Le véhicule est une bombe

Publié par O. Larbi le 26-07-2014, 19h12 | 43

Ces deux praticiens ont soulevé la question des premiers secours à la suite des accidents de la route. Le Pr Kara a surtout insisté sur l’absence d’études épidémiologiques sur leur fréquence quotidienne, hebdomadaire, mensuelle, trimestrielle, semestrielle et annuelle des incidents de la circulation en milieu urbain, en zone pourvue des moyens de secours et de prises en charge médicale et chirurgicale.

Cas extrême, le Sud

Le Dr Amine Hamza a mis en évidence le fait que dans la wilaya d’Illizi d’une superficie de 75 000km2, peuplée de 50 000 citoyens «les accidents sont dus à l’endormissement au volant, aux longs parcours, à la rectitude des routes qui provoque l’illusion de sécurité. Les accidents qui surviennent à des vitesses dépassant celles recommandées, les défauts de signalisation, sont graves. 

Ils s’aggravent du fait du manque d’infrastructures de prises en charge proche du lieu du drame. Comment évacuer les blessés jusqu’au premier centre qui peut être une polyclinique ? Qui le prendra en charge sachant qu’il n’y a pas de spécialiste ? Qui le transférera vers une structure équipée qui se trouve à plusieurs centaines de kilomètres  sachant qu’un polytraumatisé peut voir ses lésions devenir irréversibles si la prise en charge spécialisée n’est pas faite dans les 6 heures ?»

Illizi, Djanet et In Amenas disposent de moyens insuffisants pour des interventions «lourdes et longues». L’évacuation vers le Nord du pays où les hôpitaux sont pourvus en personnels et en moyens est liée «à l’existence de moyens héliportés, d’avions qui font défaut, malheureusement», ajoute le Pr Kara.

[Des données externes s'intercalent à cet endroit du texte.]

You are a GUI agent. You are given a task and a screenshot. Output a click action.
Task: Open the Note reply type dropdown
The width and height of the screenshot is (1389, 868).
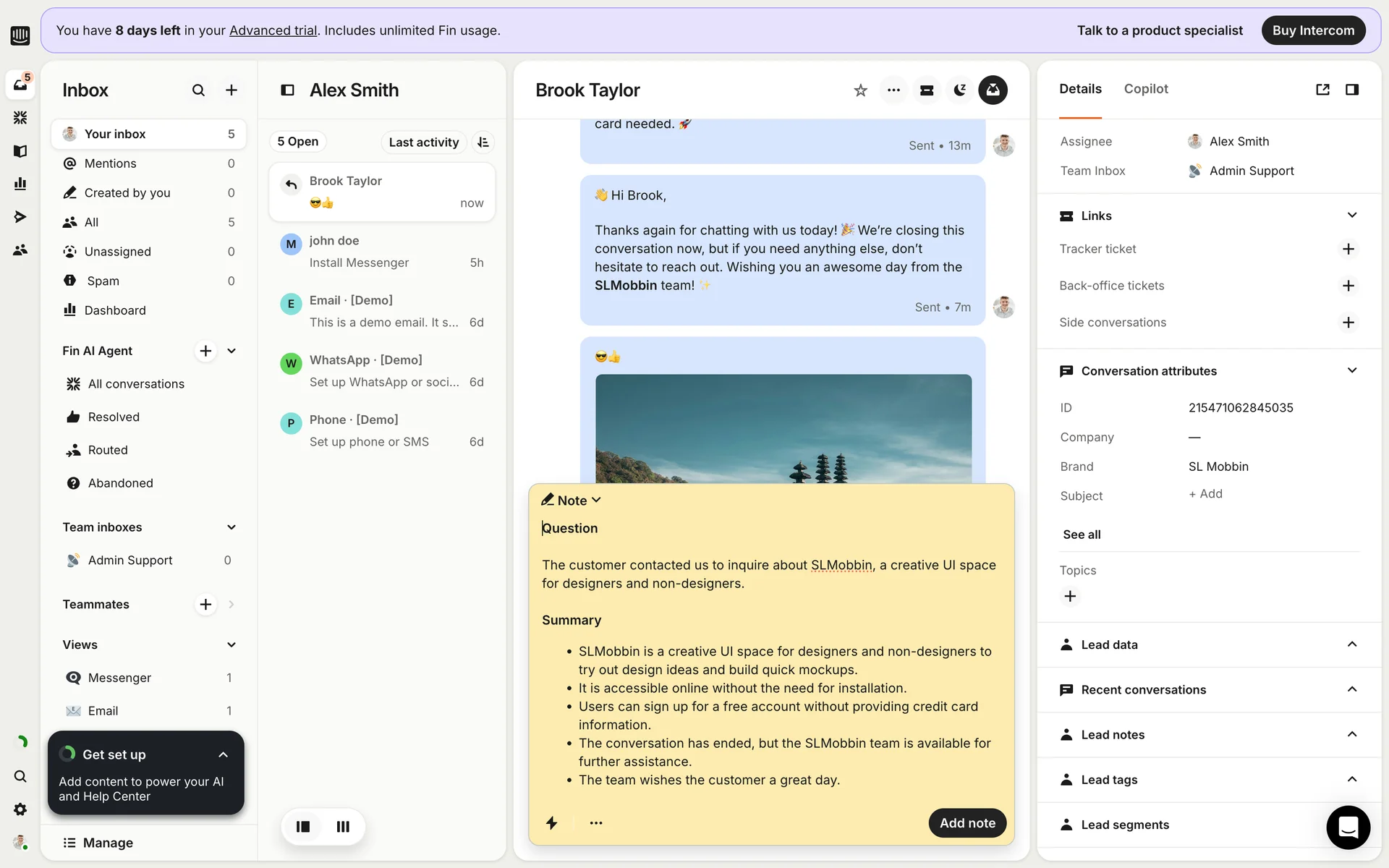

Bien que de plus en plus de conventions lient les CHU et les EPH du Nord avec les structures de santé du Sud, le problème du transfert des blessés est préoccupant «d’autant plus que les ambulances ne sont pas médicalisées et sont dépourvues de bombe à oxygène, ni de moyens d’interventions chirurgicales… »

Accidents en zone urbaine

Les accidents de la route qui font 4 000 morts par an et au moins 12 000 blessés touchent en majorité les jeunes de 15 à 40 ans, la majeure partie étant ceux qui ont entre 25 et 30 ans. 

C’est une vraie tragédie. La vitesse, l’incivisme au volant, l’état des routes, l’absence de lumière sont les causes les plus fréquentes.

«Bien que les structures de prise en charge existent et soient équipées, que des équipes médicales et paramédicales compétentes sont à l’œuvre, des blessés graves sont obligés d’attendre leur tour pour bénéficier des secours que leur état exige. La raison en est la saturation des services des urgences et de traumatologie par l’afflux de malades qui empêchent leur prise en charge rapide.»

Le Pr suggère que des centres de prise en charge des traumatismes avec leur personnel et leurs équipements soient excentrés des structures hospitalières : «Cela réduirait les temps d’attente ; les gestes médicaux seront plus efficaces car opérés par des professionnels. Il est utile de dire que des médecins généralistes sont actuellement formés pour savoir agir devant des accidentés de la route. 

Souvent un accidenté de la route peut être «récupéré» si le geste de premier secours est le bon. C’est pourquoi, il est recommandé de ne pas toucher à la personne blessée, de ne pas la déplacer avant l’arrivée des professionnels (Protection civile, ambulance). Il faut suivre des cours de secourisme qui ont lieu dans les structures hospitalières. Ces cours doivent être généralisés dans les écoles. »

Les deux hommes de l’art ont recommandé que les autoroutes soient équipées tous les 100 km de point d’intervention médicalisée d’urgence, que la Protection civile soit présente tous les 50 kilomètres.

Facture sociale

La perte accidentelle de 4 000 Algériens préoccupe les autorités. La prévention est au premier rang des actions urgentes : «Au niveau de la commune, de la daïra, les routes doivent être entretenues, la signalisation améliorée, les rappels à la prudence fréquents.

La sanction des conducteurs imprudents, par exemple les «deux roues» sans casque de protection qui amortirait les chocs. D’autre part, tous les véhicules doivent être contrôlés à l’importation et ceux ne disposant pas de têtière protectrice de la tête et du cou, de ceinture de sécurité interdits d’entrée et de vente sur le territoire.»

Le Pr Kara a fortement insisté sur la réinsertion sociale des accidentés de la route, de leur appareillage et de l’adaptation de l’environnement qui facilite leur déplacement et leur logement au rez-de-chaussée.
L’impératif étant de réduire de façon spectaculaire les accidents de la route et leurs conséquences.